The revival has extended to Foulkes' musical side-project too, as sole proprietor of the Machine, a massive percussive art project that resembles a drum kit or a xylophone the way the Hollywood sign resembles a business card. Same components, utterly different effect.
(VIDEO: Llyn Foulkes Tunes Up His Machine for a Photographer, by RH Greene.)
And now comes a documentary about Foulkes’ painstaking artistic method, called Llyn Foulkes: One Man Band, directed by his friend Tamar Halpern and her friend Chris Quilty. Tamar’s long journey with her film mirrors Foulkes’ creative process in more ways than one.
The Llyn Foulkes of One Man Band is a Lear figure, raging against the dying of the light in a world that has deprived him of his legacy. Now, 78, he’s fascinating, difficult and eccentric—a cantankerous solo act and a changeling, so afraid to be pinned down that it’s a mystery even to Tamar Halpern why Foulkes let her make a film about him.
According to Halpern, Foulkes’ contrarian impulse was even activated by the film itself, when he changed a habit of decades after seeing it depicted onscreen. Instead of traveling to Tommy's for his burgers, he switched to In-n-Out.

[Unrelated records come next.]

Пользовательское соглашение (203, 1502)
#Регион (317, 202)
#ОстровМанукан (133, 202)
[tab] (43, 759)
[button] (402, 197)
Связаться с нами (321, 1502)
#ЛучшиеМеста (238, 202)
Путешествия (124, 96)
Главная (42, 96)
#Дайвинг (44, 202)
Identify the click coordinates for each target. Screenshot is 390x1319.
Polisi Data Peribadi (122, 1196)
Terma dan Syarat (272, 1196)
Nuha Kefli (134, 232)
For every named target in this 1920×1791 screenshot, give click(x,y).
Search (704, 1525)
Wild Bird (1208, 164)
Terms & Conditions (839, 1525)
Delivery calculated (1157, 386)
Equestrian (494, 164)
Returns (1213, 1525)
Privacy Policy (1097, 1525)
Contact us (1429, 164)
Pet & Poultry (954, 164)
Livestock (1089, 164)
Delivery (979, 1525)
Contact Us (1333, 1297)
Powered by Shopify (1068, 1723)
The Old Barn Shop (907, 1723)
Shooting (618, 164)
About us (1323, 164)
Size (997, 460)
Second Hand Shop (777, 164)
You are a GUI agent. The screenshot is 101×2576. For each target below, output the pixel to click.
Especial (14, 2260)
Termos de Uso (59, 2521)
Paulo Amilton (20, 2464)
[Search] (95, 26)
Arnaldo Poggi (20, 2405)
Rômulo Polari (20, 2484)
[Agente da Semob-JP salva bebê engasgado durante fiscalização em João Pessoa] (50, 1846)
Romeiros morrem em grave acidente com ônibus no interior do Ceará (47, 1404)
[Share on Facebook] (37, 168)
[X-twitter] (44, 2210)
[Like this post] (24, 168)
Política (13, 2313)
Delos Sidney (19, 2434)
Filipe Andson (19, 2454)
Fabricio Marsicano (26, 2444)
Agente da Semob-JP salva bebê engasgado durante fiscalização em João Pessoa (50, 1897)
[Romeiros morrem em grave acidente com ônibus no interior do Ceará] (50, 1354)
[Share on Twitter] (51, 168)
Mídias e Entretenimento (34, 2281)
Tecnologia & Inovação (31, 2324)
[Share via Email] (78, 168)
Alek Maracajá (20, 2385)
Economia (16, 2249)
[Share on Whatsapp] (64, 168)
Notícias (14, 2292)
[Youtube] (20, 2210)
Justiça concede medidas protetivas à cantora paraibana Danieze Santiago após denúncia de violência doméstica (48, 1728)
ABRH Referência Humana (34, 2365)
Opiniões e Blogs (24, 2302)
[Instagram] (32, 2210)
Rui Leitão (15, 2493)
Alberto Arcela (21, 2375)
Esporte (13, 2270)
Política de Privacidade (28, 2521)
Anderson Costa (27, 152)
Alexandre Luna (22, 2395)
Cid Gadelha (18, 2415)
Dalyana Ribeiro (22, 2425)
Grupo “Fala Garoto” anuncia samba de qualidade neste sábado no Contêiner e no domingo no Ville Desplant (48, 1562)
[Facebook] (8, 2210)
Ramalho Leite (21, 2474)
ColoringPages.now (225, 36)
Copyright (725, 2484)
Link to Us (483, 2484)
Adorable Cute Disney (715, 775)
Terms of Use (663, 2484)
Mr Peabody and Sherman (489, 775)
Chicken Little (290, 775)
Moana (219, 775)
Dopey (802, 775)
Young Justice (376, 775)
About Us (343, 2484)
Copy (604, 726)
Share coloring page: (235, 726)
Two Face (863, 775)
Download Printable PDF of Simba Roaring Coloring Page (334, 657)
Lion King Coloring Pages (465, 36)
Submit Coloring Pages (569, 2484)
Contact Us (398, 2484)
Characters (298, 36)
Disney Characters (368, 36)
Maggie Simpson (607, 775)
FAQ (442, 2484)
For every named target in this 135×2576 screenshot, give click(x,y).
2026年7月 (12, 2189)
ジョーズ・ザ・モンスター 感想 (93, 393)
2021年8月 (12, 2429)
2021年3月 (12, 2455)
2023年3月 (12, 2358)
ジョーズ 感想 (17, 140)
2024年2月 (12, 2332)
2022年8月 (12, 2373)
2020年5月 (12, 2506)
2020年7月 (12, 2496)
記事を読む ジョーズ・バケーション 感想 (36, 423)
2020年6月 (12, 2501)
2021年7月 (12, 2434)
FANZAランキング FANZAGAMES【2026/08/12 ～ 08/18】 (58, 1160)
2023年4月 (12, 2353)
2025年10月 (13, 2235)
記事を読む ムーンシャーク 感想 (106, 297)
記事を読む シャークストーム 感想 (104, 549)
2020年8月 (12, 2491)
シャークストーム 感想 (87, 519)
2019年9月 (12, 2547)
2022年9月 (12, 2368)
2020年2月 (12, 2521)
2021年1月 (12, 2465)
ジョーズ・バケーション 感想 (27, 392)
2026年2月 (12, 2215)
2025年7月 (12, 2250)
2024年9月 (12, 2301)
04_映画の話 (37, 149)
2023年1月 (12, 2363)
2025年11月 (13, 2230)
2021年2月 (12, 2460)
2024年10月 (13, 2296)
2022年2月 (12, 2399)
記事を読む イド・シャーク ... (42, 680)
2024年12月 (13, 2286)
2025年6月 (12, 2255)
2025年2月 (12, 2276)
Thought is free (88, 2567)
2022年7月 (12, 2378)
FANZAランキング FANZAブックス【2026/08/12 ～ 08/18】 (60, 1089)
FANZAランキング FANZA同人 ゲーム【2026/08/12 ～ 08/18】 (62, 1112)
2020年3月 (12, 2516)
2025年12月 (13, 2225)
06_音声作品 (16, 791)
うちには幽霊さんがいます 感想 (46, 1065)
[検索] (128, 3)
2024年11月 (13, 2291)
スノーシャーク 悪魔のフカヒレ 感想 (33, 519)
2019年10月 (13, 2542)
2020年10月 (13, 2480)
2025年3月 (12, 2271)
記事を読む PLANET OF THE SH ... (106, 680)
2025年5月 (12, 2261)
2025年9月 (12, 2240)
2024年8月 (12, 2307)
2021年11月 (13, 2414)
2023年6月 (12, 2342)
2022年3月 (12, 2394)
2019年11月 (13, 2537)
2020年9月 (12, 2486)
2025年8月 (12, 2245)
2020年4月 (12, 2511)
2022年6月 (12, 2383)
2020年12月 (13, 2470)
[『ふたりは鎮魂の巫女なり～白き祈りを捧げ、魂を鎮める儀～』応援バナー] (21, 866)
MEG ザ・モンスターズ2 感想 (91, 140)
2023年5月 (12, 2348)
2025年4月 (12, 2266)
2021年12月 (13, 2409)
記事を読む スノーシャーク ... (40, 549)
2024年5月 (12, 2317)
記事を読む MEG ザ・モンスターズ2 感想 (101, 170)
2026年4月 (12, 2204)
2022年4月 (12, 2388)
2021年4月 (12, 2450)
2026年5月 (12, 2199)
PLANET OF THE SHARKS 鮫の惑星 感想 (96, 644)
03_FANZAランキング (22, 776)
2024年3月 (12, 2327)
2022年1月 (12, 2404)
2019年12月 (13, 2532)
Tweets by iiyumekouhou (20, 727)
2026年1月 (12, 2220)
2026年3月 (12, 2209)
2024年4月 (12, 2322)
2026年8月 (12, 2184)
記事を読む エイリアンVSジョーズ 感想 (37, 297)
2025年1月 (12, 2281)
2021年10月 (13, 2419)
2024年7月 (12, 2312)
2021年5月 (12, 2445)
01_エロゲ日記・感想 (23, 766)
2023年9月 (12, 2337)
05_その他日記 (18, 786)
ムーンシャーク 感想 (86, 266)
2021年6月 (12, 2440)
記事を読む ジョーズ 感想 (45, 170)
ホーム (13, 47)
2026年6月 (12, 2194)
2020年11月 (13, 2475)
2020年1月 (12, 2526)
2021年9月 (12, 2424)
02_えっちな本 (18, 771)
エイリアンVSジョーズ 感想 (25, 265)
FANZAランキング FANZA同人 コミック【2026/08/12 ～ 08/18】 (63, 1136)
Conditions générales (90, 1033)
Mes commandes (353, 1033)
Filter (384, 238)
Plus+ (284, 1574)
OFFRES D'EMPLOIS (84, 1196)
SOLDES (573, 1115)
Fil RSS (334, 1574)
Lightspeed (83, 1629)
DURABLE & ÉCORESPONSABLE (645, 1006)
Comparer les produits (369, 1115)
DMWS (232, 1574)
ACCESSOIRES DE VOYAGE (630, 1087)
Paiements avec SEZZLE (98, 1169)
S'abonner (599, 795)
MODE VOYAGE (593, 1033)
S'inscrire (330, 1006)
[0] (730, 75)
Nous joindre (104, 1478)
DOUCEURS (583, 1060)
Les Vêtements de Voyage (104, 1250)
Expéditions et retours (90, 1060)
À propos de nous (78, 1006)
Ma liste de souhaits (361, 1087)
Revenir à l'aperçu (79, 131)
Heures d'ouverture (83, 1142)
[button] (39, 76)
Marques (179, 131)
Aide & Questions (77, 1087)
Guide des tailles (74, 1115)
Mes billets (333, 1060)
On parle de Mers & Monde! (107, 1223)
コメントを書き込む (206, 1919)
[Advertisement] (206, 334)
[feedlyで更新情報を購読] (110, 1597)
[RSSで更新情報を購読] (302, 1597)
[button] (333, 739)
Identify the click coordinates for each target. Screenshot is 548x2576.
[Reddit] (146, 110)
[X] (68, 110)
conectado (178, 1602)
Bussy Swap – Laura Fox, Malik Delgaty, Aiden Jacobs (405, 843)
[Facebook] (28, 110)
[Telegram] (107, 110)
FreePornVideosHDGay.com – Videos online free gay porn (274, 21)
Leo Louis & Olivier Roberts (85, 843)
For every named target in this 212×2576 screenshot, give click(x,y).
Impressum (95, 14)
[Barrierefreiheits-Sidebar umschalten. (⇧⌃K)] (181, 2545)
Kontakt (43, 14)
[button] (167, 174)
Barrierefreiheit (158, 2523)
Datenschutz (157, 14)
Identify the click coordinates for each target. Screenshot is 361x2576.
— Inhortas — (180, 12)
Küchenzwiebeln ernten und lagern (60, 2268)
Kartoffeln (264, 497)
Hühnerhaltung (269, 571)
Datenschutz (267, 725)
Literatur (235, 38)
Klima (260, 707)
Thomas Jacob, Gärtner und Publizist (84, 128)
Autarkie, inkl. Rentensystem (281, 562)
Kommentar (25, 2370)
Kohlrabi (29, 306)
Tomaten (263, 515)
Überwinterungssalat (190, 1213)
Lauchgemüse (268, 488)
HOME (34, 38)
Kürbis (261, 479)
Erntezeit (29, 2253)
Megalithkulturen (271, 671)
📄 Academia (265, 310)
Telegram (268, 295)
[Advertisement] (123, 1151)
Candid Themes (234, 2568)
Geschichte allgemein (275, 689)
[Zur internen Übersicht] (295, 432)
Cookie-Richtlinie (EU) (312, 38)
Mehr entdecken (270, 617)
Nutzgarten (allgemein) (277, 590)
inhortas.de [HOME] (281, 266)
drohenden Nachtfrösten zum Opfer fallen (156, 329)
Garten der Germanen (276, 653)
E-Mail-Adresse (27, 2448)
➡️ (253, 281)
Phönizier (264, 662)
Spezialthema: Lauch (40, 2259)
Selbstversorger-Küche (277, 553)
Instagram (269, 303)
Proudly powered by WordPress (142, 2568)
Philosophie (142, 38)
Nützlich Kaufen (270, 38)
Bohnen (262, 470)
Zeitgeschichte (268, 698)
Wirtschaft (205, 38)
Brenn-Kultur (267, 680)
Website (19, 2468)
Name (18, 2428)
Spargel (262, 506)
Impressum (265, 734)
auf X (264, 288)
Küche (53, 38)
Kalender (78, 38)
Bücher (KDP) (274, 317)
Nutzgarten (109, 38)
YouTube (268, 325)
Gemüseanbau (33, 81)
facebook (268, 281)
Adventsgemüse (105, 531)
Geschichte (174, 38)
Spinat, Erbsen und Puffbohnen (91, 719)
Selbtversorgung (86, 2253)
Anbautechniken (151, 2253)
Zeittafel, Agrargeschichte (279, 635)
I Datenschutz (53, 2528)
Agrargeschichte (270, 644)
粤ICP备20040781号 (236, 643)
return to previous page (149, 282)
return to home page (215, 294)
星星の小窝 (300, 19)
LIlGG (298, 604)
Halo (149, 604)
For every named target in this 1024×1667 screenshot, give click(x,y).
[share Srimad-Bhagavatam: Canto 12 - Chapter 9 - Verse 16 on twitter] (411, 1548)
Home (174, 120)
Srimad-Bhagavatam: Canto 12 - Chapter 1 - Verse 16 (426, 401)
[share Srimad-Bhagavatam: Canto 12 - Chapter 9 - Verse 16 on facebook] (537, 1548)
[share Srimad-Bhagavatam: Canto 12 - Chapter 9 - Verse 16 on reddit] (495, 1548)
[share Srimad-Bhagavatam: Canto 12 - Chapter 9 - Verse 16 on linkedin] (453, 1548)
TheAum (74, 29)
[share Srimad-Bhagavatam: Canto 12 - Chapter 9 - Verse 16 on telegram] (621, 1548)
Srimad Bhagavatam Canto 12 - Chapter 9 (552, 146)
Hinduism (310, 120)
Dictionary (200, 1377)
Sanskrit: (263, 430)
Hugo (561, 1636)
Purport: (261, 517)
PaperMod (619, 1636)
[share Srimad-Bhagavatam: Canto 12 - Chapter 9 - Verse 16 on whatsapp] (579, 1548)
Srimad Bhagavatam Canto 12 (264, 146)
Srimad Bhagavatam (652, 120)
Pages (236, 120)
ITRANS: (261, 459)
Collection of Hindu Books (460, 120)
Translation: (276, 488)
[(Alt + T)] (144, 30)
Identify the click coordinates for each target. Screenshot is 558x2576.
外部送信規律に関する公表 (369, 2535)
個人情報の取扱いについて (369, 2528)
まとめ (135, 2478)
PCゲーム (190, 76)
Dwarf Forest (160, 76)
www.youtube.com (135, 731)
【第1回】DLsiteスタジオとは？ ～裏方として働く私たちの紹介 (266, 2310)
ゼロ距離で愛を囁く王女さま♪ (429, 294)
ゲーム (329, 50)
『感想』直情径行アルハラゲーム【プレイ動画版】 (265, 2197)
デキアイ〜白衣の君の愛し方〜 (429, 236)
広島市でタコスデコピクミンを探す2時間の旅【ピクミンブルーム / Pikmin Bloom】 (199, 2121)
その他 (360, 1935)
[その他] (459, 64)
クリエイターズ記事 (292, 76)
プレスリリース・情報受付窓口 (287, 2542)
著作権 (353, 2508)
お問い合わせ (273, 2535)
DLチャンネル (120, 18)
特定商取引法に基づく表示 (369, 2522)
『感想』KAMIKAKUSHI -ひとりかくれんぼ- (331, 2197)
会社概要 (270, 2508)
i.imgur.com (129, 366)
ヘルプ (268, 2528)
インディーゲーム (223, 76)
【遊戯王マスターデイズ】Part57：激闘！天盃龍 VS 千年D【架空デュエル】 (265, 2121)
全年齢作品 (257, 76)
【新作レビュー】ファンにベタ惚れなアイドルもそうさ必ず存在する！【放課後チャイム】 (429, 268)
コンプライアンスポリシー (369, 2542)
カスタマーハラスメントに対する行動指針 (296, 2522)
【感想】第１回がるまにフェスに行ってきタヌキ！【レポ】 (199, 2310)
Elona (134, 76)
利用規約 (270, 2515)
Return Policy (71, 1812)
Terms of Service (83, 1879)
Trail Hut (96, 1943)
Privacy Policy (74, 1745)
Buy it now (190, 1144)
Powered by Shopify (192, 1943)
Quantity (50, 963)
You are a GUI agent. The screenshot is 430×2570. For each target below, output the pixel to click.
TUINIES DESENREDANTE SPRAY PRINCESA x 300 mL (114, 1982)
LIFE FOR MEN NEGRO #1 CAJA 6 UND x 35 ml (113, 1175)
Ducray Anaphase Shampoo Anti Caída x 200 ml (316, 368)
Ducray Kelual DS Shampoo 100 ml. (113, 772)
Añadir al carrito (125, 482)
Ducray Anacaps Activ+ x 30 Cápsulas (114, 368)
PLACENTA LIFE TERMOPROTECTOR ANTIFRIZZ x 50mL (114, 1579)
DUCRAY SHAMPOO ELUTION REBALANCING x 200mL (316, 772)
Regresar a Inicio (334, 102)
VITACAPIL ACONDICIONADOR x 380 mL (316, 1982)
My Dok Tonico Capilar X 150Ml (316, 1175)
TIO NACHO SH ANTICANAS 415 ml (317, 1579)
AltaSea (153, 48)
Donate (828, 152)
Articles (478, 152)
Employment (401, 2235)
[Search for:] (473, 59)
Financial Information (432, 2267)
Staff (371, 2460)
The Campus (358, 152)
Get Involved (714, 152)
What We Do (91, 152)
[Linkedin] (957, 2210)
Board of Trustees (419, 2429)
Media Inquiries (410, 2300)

One ghost that haunts One Man Band is the failure of Foulkes’ second marriage, as depicted in The Awakening, a major canvas that was exhibited twice in forms Foulkes destroyed and revised before completing it in 2012, after almost two decades of work. As a metaphor for unresolved love, The Awakening and its process are riveting. And like most metaphors, it didn’t solve a thing.
The art market loves Foulkes now, and his prices are way up. But music is Foulkes main pursuit these days. On canvas, he works in depth—forced perspectives are central to his aesthetic. And in old age, Foulkes is losing the very faculty he needs to create his art. He's suffering from macular degeneration.
So: What happens after the happy ending? The story goes on—twisting, changing. And the fortunate ones among us find someone to tell that story to, and sometimes even someone to tell it with and for.